## [WORK TO COMPLETE]
Down to the final character, output the records below as they stand.

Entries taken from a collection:
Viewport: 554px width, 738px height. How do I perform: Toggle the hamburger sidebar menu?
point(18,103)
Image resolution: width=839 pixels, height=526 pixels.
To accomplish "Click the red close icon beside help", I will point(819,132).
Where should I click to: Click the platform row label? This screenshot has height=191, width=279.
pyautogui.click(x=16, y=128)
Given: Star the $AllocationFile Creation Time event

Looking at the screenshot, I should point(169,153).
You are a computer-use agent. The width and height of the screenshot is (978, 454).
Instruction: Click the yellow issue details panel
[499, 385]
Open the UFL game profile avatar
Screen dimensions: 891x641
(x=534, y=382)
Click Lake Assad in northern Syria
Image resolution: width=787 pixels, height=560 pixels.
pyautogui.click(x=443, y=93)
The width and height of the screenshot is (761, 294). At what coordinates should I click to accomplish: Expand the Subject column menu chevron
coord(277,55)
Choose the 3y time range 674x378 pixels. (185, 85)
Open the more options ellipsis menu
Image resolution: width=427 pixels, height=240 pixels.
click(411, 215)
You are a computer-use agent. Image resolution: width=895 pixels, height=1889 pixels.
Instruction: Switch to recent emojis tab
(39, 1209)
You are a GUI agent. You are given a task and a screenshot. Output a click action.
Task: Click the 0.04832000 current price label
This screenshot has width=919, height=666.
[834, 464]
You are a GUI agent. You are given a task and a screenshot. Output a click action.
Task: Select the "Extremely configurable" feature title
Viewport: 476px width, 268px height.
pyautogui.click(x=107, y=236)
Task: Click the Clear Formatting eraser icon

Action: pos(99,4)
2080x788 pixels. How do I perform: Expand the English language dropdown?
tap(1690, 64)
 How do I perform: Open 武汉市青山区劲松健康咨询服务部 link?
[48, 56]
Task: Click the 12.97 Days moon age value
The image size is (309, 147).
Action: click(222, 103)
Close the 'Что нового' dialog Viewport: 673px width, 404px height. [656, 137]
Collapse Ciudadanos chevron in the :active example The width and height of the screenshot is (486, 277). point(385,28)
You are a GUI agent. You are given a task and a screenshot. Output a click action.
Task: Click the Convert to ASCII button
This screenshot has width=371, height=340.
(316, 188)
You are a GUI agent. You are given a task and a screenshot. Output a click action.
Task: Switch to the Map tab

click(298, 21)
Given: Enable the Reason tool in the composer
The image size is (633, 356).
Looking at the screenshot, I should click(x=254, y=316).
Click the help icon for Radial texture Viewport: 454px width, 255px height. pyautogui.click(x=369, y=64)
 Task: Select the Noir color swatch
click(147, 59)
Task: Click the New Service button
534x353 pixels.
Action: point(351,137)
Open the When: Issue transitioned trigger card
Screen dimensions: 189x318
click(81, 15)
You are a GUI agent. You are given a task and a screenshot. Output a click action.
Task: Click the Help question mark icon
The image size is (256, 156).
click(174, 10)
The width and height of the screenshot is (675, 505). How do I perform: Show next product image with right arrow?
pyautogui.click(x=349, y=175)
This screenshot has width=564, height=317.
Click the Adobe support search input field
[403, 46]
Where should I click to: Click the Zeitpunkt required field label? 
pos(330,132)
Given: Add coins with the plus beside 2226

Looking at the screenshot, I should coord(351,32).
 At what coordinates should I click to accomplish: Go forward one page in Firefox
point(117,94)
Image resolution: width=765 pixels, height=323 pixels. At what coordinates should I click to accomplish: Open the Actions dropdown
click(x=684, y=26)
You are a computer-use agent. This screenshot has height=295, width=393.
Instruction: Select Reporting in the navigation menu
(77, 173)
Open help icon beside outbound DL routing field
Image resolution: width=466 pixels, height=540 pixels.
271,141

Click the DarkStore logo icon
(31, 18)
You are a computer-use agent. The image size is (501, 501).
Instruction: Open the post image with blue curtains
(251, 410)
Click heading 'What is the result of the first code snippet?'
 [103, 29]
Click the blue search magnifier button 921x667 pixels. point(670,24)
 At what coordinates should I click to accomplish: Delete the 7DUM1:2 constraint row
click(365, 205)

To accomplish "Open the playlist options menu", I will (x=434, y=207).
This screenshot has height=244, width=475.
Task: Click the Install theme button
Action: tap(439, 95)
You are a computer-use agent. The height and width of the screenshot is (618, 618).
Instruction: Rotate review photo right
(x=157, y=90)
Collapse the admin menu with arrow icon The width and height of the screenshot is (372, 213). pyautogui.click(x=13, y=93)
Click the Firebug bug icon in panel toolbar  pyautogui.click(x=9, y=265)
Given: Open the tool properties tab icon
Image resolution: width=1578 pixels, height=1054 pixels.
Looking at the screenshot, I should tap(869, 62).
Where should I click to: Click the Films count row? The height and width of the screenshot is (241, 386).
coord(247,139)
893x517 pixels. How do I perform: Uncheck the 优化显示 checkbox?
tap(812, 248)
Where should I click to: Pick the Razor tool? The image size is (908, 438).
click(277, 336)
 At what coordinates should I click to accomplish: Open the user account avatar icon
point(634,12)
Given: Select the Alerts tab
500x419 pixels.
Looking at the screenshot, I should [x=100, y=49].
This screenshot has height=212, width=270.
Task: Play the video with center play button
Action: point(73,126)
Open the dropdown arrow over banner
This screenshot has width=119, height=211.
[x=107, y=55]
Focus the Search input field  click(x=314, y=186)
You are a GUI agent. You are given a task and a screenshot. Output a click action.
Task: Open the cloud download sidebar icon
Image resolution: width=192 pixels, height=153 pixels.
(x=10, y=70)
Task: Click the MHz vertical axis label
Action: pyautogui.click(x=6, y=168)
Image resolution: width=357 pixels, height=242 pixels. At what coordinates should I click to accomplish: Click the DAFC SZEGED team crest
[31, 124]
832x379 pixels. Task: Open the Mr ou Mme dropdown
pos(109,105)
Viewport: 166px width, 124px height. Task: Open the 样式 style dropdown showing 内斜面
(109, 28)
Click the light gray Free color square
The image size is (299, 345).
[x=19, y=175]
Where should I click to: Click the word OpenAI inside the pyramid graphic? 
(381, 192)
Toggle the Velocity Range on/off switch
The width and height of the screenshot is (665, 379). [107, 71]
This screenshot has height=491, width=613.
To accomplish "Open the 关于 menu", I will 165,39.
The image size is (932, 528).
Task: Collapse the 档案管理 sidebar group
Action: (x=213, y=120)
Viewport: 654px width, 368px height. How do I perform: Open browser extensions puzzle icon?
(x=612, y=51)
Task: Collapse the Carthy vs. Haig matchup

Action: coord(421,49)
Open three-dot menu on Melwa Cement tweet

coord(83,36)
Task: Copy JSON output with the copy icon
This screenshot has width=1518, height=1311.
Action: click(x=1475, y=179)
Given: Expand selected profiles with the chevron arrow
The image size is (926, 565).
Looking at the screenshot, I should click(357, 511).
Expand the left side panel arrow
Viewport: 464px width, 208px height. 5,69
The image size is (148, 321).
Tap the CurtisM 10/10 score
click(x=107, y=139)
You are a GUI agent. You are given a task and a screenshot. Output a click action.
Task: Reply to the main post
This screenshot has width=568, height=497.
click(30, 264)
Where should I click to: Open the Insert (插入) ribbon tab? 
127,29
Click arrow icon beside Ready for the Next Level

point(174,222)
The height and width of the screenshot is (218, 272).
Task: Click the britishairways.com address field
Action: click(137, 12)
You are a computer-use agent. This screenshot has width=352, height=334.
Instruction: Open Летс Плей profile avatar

## [OUTPUT FOR THIS EXERCISE]
Viewport: 554px width, 738px height. How do I perform: Toggle the hamburger sidebar menu?
point(18,103)
Image resolution: width=839 pixels, height=526 pixels.
To accomplish "Click the red close icon beside help", I will point(819,132).
Where should I click to: Click the platform row label? This screenshot has height=191, width=279.
pyautogui.click(x=16, y=128)
Given: Star the $AllocationFile Creation Time event

Looking at the screenshot, I should point(169,153).
You are a computer-use agent. The width and height of the screenshot is (978, 454).
Instruction: Click the yellow issue details panel
[499, 385]
Open the UFL game profile avatar
Screen dimensions: 891x641
(x=534, y=382)
Click Lake Assad in northern Syria
Image resolution: width=787 pixels, height=560 pixels.
pyautogui.click(x=443, y=93)
The width and height of the screenshot is (761, 294). At what coordinates should I click to accomplish: Expand the Subject column menu chevron
coord(277,55)
Choose the 3y time range 674x378 pixels. (185, 85)
Open the more options ellipsis menu
Image resolution: width=427 pixels, height=240 pixels.
click(411, 215)
You are a computer-use agent. Image resolution: width=895 pixels, height=1889 pixels.
Instruction: Switch to recent emojis tab
(39, 1209)
You are a GUI agent. You are given a task and a screenshot. Output a click action.
Task: Click the 0.04832000 current price label
This screenshot has width=919, height=666.
[834, 464]
You are a GUI agent. You are given a task and a screenshot. Output a click action.
Task: Select the "Extremely configurable" feature title
Viewport: 476px width, 268px height.
pyautogui.click(x=107, y=236)
Task: Click the Clear Formatting eraser icon

Action: pos(99,4)
2080x788 pixels. How do I perform: Expand the English language dropdown?
tap(1690, 64)
 How do I perform: Open 武汉市青山区劲松健康咨询服务部 link?
[48, 56]
Task: Click the 12.97 Days moon age value
The image size is (309, 147).
Action: click(222, 103)
Close the 'Что нового' dialog Viewport: 673px width, 404px height. [656, 137]
Collapse Ciudadanos chevron in the :active example The width and height of the screenshot is (486, 277). point(385,28)
You are a GUI agent. You are given a task and a screenshot. Output a click action.
Task: Click the Convert to ASCII button
This screenshot has width=371, height=340.
(316, 188)
You are a GUI agent. You are given a task and a screenshot. Output a click action.
Task: Switch to the Map tab

click(298, 21)
Given: Enable the Reason tool in the composer
The image size is (633, 356).
Looking at the screenshot, I should click(x=254, y=316).
Click the help icon for Radial texture Viewport: 454px width, 255px height. pyautogui.click(x=369, y=64)
 Task: Select the Noir color swatch
click(147, 59)
Task: Click the New Service button
534x353 pixels.
Action: point(351,137)
Open the When: Issue transitioned trigger card
Screen dimensions: 189x318
click(81, 15)
You are a GUI agent. You are given a task and a screenshot. Output a click action.
Task: Click the Help question mark icon
The image size is (256, 156).
click(174, 10)
The width and height of the screenshot is (675, 505). How do I perform: Show next product image with right arrow?
pyautogui.click(x=349, y=175)
This screenshot has width=564, height=317.
Click the Adobe support search input field
[403, 46]
Where should I click to: Click the Zeitpunkt required field label? 
pos(330,132)
Given: Add coins with the plus beside 2226

Looking at the screenshot, I should coord(351,32).
 At what coordinates should I click to accomplish: Go forward one page in Firefox
point(117,94)
Image resolution: width=765 pixels, height=323 pixels. At what coordinates should I click to accomplish: Open the Actions dropdown
click(x=684, y=26)
You are a computer-use agent. This screenshot has height=295, width=393.
Instruction: Select Reporting in the navigation menu
(77, 173)
Open help icon beside outbound DL routing field
Image resolution: width=466 pixels, height=540 pixels.
271,141

Click the DarkStore logo icon
(31, 18)
You are a computer-use agent. The image size is (501, 501).
Instruction: Open the post image with blue curtains
(251, 410)
Click heading 'What is the result of the first code snippet?'
 [103, 29]
Click the blue search magnifier button 921x667 pixels. point(670,24)
 At what coordinates should I click to accomplish: Delete the 7DUM1:2 constraint row
click(365, 205)

To accomplish "Open the playlist options menu", I will (x=434, y=207).
This screenshot has height=244, width=475.
Task: Click the Install theme button
Action: tap(439, 95)
You are a computer-use agent. The height and width of the screenshot is (618, 618).
Instruction: Rotate review photo right
(x=157, y=90)
Collapse the admin menu with arrow icon The width and height of the screenshot is (372, 213). pyautogui.click(x=13, y=93)
Click the Firebug bug icon in panel toolbar  pyautogui.click(x=9, y=265)
Given: Open the tool properties tab icon
Image resolution: width=1578 pixels, height=1054 pixels.
Looking at the screenshot, I should tap(869, 62).
Where should I click to: Click the Films count row? The height and width of the screenshot is (241, 386).
coord(247,139)
893x517 pixels. How do I perform: Uncheck the 优化显示 checkbox?
tap(812, 248)
Where should I click to: Pick the Razor tool? The image size is (908, 438).
click(277, 336)
 At what coordinates should I click to accomplish: Open the user account avatar icon
point(634,12)
Given: Select the Alerts tab
500x419 pixels.
Looking at the screenshot, I should [x=100, y=49].
This screenshot has height=212, width=270.
Task: Play the video with center play button
Action: point(73,126)
Open the dropdown arrow over banner
This screenshot has width=119, height=211.
[x=107, y=55]
Focus the Search input field  click(x=314, y=186)
You are a GUI agent. You are given a task and a screenshot. Output a click action.
Task: Open the cloud download sidebar icon
Image resolution: width=192 pixels, height=153 pixels.
(x=10, y=70)
Task: Click the MHz vertical axis label
Action: pyautogui.click(x=6, y=168)
Image resolution: width=357 pixels, height=242 pixels. At what coordinates should I click to accomplish: Click the DAFC SZEGED team crest
[31, 124]
832x379 pixels. Task: Open the Mr ou Mme dropdown
pos(109,105)
Viewport: 166px width, 124px height. Task: Open the 样式 style dropdown showing 内斜面
(109, 28)
Click the light gray Free color square
The image size is (299, 345).
[x=19, y=175]
Where should I click to: Click the word OpenAI inside the pyramid graphic? 
(381, 192)
Toggle the Velocity Range on/off switch
The width and height of the screenshot is (665, 379). [107, 71]
This screenshot has height=491, width=613.
To accomplish "Open the 关于 menu", I will 165,39.
The image size is (932, 528).
Task: Collapse the 档案管理 sidebar group
Action: (x=213, y=120)
Viewport: 654px width, 368px height. How do I perform: Open browser extensions puzzle icon?
(x=612, y=51)
Task: Collapse the Carthy vs. Haig matchup

Action: coord(421,49)
Open three-dot menu on Melwa Cement tweet

coord(83,36)
Task: Copy JSON output with the copy icon
This screenshot has width=1518, height=1311.
Action: click(x=1475, y=179)
Given: Expand selected profiles with the chevron arrow
The image size is (926, 565).
Looking at the screenshot, I should click(357, 511).
Expand the left side panel arrow
Viewport: 464px width, 208px height. 5,69
The image size is (148, 321).
Tap the CurtisM 10/10 score
click(x=107, y=139)
You are a GUI agent. You are given a task and a screenshot. Output a click action.
Task: Reply to the main post
This screenshot has width=568, height=497.
click(30, 264)
Where should I click to: Open the Insert (插入) ribbon tab? 
127,29
Click arrow icon beside Ready for the Next Level

point(174,222)
The height and width of the screenshot is (218, 272).
Task: Click the britishairways.com address field
Action: click(137, 12)
You are a computer-use agent. This screenshot has width=352, height=334.
Instruction: Open Летс Плей profile avatar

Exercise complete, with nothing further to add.